Marche blanche pour Zinedine

 

Vendredi 2, un enfant, Zinedine (Zizou), qui franchissait en vélo la Nationale 7 sur le passage protégé à hauteur de Carrefour (le petit bonhomme étant au vert), a été fauché par une puissante voiture, qui, brûlant le feu rouge, contournait à cent à l’heure et par la bande cycliste les véhicules arrêtés au feu. Le conducteur, qui conduisant sans permis et avait loué la voiture grâce à un ami, était, selon 94-Citoyens, « sous l’emprise de stupéfiants ».

Le mercredi suivant, une immense marche blanche a rendu hommage à Zinedine, depuis son quartier, cité Lamartine, pour se conclure au stade Karl Marx. Elle rassemblait, bien au-delà de son quartier, au-deà des élèves du lycée Darius-Milhaud où Zinedine, qui allait sur ses 16 ans, allait entrer en première, bien au-delà de son équipe de foot.

La mort d’un enfant est toujours une effroyable tragédie. Elle bouleverse notre conception du cours normal de la vie, qui nous fait (un peu) accepter le scandale de la mort : les enfants meurent après leurs parents, ils ont droit à une vie de découvertes, à connaitre l’amour, à avoir eux-mêmes des enfants, à se réaliser, parmi leurs frères et sœurs et cousins… La mort qui frappe un enfant anéantit toutes ces certitudes : la mort frappe où et quand elle veut.

Mais on ne descend pas dans la rue pour n’importe quel drame familial. La marche blanche pour Zizou fut aussi importante peut-être que la marche pour Aurélie, assassinée par un terroriste qui voulait commettre un carnage dans une église de Villejuif. Une marche blanche honore une mort qui dit que quelque chose ne va pas dans notre société.

[Extraits des entrées]:
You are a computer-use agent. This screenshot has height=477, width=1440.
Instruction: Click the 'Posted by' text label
---
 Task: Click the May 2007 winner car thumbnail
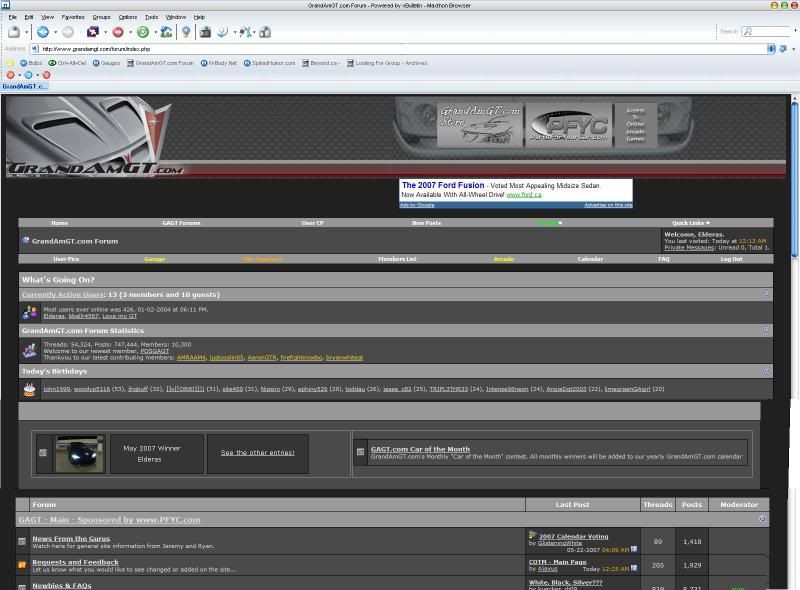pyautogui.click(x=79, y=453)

[Objectif 1]:
D'après le passage sur la marche blanche pour Zinedine, où ce cortège s'est-il terminé ?
[Objectif 2]:
Poursuivez, s'il vous plaît, le passage sur la marche blanche pour Zinedine à la suite de sa dernière phrase.

[Réponse 1]:
Au stade Karl Marx.

[Réponse 2]:
Une fille et deux garçons de sa famille, sa soeur, son frère, son cousin, bouleversés, ont prononcé de brefs éloges funèbres et le maire Pierre Garzon a enchainé. Zinedine, pour toutes et tous , était un « garçon gentil», « un gars bien sur le terrain , un gars bien dans le vestiaire » a dit son entraineur. Clairement il va manquer immensément à sa famille, et nous avons tous pleuré en entendant ces témoignages d’ados qui concluaient : « Si vous aimez quelqu’un, dites le lui, car vous pourriez regretter de ne pas l’avoir fait quand il sera trop tard ».

Mais on comprenait qu’il allait aussi manquer à Villejuif, à notre avenir, qu’il était déjà une promesse, et les jeunes ont appelé à ce qu’il ne soit pas mort en vain, comme si, mort en vélo, il était mort au combat. Le maire, dans un remarquable discours, a développé cette dimension collective de la tragédie. Car si tant de jeunes et de parents étaient là, c’est que la tragédie questionnait la sécurité sur les chaussées pour les vélos et pour les piétons, et d’abord pour les enfants, à l’heure où le changement climatique appelle à la conversion vers des circulations douces.  Elle nous rappelle que des gens sans doute ivres ou drogués, en tous cas ivres de l’illusion de puissance d’un moteur,  pouvaient faucher nos enfants, nos frères, nos sœurs, nos cousins, nos copains. Nous tuer.

Parlant carrément de « crime », avec une colère froide, Pierre Garzon a fustigé les fabricants de ces véhicules à la surpuissance totalement inutile dans le cadre du code de la route, ceux qui les vendent, ceux qui les louent. On aurait cru entendre un éditorialiste américain dénonçant le droit de porter des armes de guerre dans la rue. Mais il n’a pas épargné ceux qui les conduisent, ceux qui brûlent les feux rouges, ceux qui ne respectent plus le vivre-ensemble dans l’espace public : « J’en appelle à la jeunesse de Villejuif ! Je comprends votre gout de l’adrénaline, mais réfléchissez : une goute d’adrénaline vaut-elle la flaque de sang de Zizou ? »

Curieusement, il n’a pas parlé de la drogue, ce fléau qui pourrit Villejuif depuis des années, chez ceux qui en consomment, chez ceux qui en vendent, chez ceux qu’ils peuvent blesser ou tuer, pour le contrôle d’un spot ou par « accident ». Les info de 94-Citoyens étaient-elles erronées ? Ou a-t-il jugé que le problème de l’incivilité dans l’espace public est bien plus large que celui-là ?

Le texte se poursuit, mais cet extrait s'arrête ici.